L’encadrement de la tirade de Perdican « nous nous aimons » et
la reprise en écho de Camille montre la reconnaissance de leur amour.
L’amour est montré ici de manière méliorative par
des métaphores (« perle si rare » / « inestimable
joyaux »)
avec le caractère précieux des bijoux. Mais aussi l’adverbe
d’intensité « si ».
On retrouve leur union avec une nature fertile (« vert/douce/fleuris »)
où dominent les couleurs froides.
- Le bonheur détruit :
On a un effet de rupture et d’isolement des personnages par l’énonciation
(« nous » de Camille et singulier de Perdican).

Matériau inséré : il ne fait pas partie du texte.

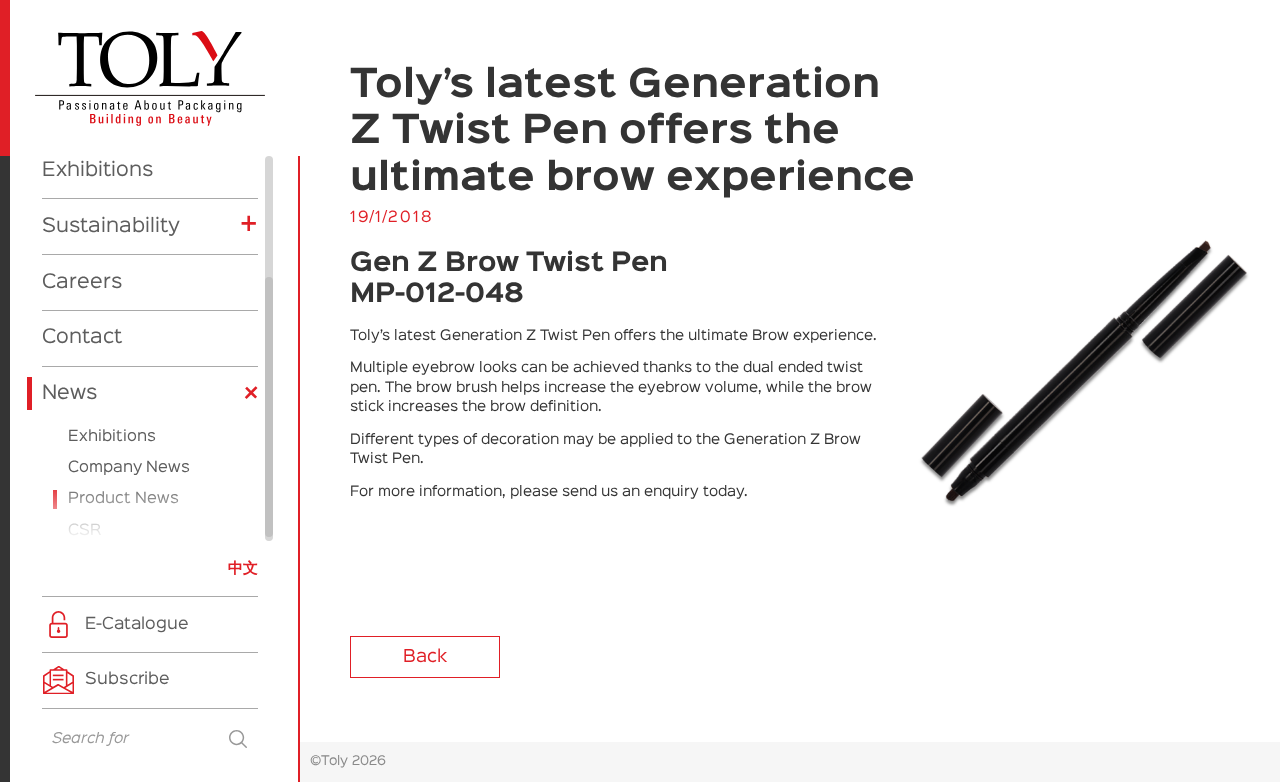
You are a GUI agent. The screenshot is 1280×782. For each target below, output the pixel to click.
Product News (123, 499)
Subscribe (127, 679)
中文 (243, 568)
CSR (84, 531)
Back (425, 657)
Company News (129, 468)
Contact (82, 337)
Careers (82, 282)
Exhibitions (97, 170)
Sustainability (111, 226)
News (69, 393)
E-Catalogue (137, 624)
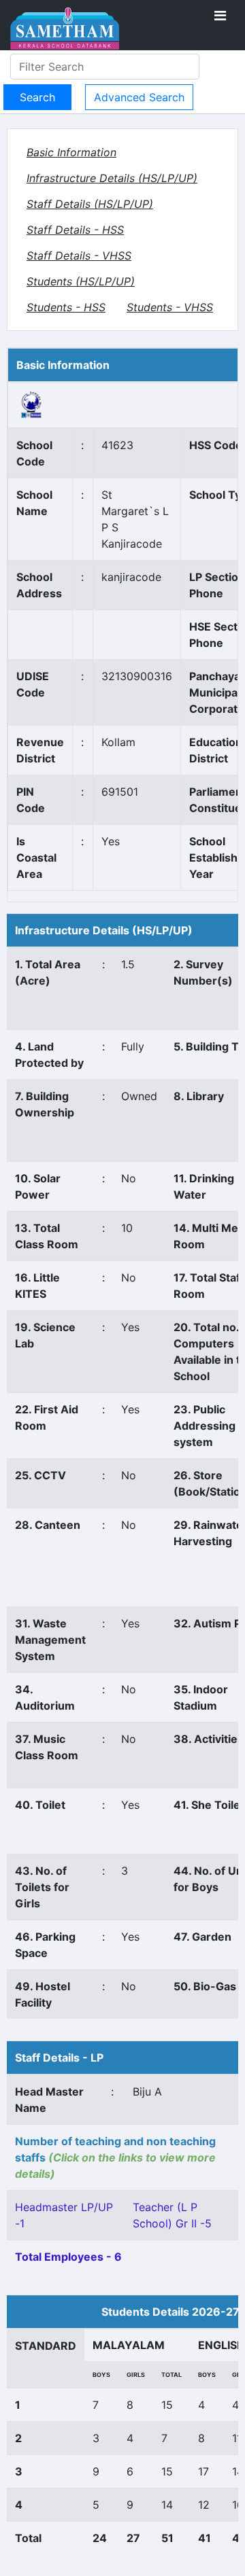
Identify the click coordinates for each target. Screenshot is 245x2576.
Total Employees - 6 (68, 2256)
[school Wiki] (31, 403)
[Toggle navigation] (220, 15)
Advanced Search (139, 97)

La présence constante de la troisième personne (« sœur
de lait » / « elle ») est la preuve de l’éclatement
de la bulle de bonheur.
Rupture également au niveau des couleurs puisque les couleurs de la
quiétude (bleu et vert) sont remplacées par le rouge symbole
de violence et de douleur.
Enfin le bonheur initial s’oppose aussi dans la dernière réplique
de Camille avec une double référence à la mort (« elle
est morte, Adieu »).
L’unité de l’ultime scène :
- La forme des répliques et des phrases :
On retrouve dans ce passage deux tirades de Perdican, chacune composée
de phrases brèves soulignant son émotion.
- Les rapprochements lexicaux et les temps verbaux :
Dans les deux tirades de Perdican, plusieurs termes se répondent :
(« enfant et jouet » / « joué »)
Les apostrophes qui ont trait à la religion traduisant la foi de Perdican.
- Le tragique des rapprochements :
Dans la première partie, il n’est fait que mention de Perdican
et Camille, l’emploi du passé composé renvoie aux anciennes
erreurs et le présent renvoie à l’amour « nous
nous aimons » avec donc une nouvelle situation pleine d’espoir
de la vie à deux.
En revanche dans la seconde partie, il y a une dominance de l’impératif
et du futur qui traduit la supplication. Puis la présence constante
de Rosette avec l’impossibilité définitive du bonheur.
Une illustration du titre de la pièce : (Proverbe donc connotation morale)
- Un vocabulaire explicite :
Avec le champ lexical de l’amour et de la triple occurrence de « nous
nous aimons » soulignant le thème de l’amour.
La reprise des mots «enfants/jouet » évoque la notion de
badinage définie comme un jeu léger.
- La morale :
Le lexique de la morale est présent avec la vanité et la folie
qui font apparaître le thème principal de la dénonciation : l’orgueil.
L’exclamation de la première ligne juxtaposé aux expressions « veines
paroles/ misérables folies » mettent en valeur le langage et l’associe au mal.
La dénonciation morale est très nettement liée au thème de l’amour.
Le sens du proverbe est donc clair : Rosette est victime d’un jeu amoureux
et d’un badinage léger et cruel.
Le dénouement justifie le titre « il ne faut pas badiner avec l’amour ».